Reproduce the Moo cards thread starting at "with artist-based T-shirts, you" and ending at "such a question.", changing "tell card" to "hang tag".

### DOCUMENT
───

# Moo cards



## Jasonda (Aug 16, 2006)

http://www.moo.com

These would make great business cards, or hang tags. You can upload the photos from Flickr. They are more expensive than regular cards (100 for $20), but you can put a different image or photo on each card. That would be nice for 'limited edition' runs - a completely unique hang tag for each shirt.


----------



## mothertongues (Aug 8, 2005)

Cool! Thanks for the idea!


----------



## RAHchills (Aug 28, 2005)

cool idea... thanks for the link.


----------



## Rodney (Nov 3, 2004)

Those look pretty cool. Sounds like they would work like the "tell cards" that oddica ships with their packaging. Full color is nice too


----------



## oddica (Aug 8, 2006)

hey guys ... moo cards are good because you can get 100 diff images, but per piece, they are super expensive. The Oddica 'tell cards' are just business cards cut in half, 4/1. The price comes out to about a penny a piece. (we have a table top corner rounder that can cut a stack of them, making them appear to be professionally die cut.)

http://www.agency26.com/tellcards.jpg


----------



## dfalk (Apr 11, 2007)

Rodney said:


> Those look pretty cool. Sounds like they would work like the "tell cards" that oddica ships with their packaging. Full color is nice too


 
What is a tell card? Does it have information on it or is it a card with only an illustration on it? 

Oddica said he uses a table top round corner cutter to make his look like they have been die cut. Where can you find a cutter like this? Is it at a hardware store or stationary store, just what is this thing? Thanks.


----------



## oddica (Aug 8, 2006)

with artist-based T-shirts, you tend to get a lot of people looking
and wondering, Where'd you get that shirt?

http://www.agency26.com/tellcards.jpg

The tell card can be given out to answer such a question.
We include a few with each order. It's a business card cut in half
and we use a tabletop corner rounder most of the time.


http://www.ctlaminating.com/identif...d-corner-machines/Corner-rounder-table-lg.jpg

have had this rounder for 9 years and it still works great. Have a 1/2 inch
die, and 1/4 inch die.


----------



## dfalk (Apr 11, 2007)

Oddica, Thanks for your help. It's always appreciated.


----------

───

### EXTRACTED ENTRIES
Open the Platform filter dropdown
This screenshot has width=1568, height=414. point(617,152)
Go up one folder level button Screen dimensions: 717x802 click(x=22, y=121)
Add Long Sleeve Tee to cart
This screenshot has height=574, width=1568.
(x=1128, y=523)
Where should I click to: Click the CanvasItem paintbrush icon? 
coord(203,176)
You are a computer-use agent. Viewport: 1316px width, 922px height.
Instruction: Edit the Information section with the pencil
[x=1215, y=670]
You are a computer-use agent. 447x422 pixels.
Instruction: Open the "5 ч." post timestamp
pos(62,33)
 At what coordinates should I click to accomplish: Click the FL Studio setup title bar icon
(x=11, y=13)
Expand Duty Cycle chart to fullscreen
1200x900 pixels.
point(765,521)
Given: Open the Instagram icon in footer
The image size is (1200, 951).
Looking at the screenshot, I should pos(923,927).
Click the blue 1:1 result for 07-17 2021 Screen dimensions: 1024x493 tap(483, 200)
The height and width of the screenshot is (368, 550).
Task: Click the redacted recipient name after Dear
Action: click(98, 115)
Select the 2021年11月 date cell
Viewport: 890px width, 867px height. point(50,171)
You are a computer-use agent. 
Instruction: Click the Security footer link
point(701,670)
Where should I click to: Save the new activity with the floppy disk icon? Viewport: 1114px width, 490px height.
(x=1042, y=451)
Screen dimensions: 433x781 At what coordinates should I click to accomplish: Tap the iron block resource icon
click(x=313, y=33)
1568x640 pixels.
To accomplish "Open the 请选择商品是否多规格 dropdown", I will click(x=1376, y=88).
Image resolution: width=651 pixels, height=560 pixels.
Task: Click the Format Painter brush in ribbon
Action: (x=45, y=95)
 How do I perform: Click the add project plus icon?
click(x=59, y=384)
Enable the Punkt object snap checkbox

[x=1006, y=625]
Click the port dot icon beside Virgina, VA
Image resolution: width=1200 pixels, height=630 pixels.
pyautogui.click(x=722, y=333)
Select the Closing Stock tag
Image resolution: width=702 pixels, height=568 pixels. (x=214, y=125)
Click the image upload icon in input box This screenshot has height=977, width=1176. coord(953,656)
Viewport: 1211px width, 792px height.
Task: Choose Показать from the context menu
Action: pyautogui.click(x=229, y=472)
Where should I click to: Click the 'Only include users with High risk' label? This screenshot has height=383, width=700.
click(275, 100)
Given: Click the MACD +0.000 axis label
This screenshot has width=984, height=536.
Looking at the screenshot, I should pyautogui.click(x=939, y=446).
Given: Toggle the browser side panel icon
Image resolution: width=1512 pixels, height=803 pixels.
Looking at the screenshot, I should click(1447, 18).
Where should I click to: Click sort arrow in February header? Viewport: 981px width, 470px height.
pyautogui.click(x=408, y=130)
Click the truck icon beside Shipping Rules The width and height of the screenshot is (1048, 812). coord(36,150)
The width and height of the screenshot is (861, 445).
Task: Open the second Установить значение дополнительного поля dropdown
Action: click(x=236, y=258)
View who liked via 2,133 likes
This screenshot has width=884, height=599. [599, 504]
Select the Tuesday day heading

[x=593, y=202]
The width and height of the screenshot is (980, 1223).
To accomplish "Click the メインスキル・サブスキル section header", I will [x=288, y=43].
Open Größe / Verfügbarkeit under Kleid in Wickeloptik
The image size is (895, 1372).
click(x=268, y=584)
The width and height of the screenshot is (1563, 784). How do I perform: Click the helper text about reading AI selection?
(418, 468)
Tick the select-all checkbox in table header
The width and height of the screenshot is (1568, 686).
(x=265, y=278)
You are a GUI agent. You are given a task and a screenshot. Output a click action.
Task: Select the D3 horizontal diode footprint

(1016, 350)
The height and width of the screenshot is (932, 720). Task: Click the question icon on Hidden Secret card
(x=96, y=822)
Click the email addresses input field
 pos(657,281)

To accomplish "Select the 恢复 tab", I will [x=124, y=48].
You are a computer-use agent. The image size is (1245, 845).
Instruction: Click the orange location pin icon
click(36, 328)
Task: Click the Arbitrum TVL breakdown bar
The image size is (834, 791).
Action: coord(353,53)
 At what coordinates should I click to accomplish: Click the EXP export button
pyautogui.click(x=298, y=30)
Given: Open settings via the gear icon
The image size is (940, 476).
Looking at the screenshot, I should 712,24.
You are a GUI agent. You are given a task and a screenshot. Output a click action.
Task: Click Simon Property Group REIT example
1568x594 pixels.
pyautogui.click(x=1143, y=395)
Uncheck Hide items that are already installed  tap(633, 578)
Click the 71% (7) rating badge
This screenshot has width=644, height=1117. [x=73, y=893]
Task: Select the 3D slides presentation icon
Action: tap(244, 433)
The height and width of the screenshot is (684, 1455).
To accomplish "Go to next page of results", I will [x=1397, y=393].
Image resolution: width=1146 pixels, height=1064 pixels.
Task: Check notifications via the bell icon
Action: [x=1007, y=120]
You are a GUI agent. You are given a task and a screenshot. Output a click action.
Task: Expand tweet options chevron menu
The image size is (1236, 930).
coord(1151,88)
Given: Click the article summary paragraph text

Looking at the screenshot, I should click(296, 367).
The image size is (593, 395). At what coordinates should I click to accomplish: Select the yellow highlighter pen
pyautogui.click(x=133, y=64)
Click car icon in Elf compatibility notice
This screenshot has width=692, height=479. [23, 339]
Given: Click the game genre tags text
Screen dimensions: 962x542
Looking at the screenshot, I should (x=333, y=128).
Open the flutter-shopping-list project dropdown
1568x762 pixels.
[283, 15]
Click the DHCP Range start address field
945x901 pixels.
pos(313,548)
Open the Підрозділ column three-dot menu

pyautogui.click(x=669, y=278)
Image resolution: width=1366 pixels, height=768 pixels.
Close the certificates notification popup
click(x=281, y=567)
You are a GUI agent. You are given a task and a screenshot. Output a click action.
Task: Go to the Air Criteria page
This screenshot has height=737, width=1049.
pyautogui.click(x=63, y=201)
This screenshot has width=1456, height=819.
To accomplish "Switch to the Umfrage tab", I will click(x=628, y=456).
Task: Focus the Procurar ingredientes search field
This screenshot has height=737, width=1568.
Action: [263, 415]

───

### COMPLETED TASK
with artist-based T-shirts, you tend to get a lot of people looking
and wondering, Where'd you get that shirt?

http://www.agency26.com/tellcards.jpg

The hang tag can be given out to answer such a question.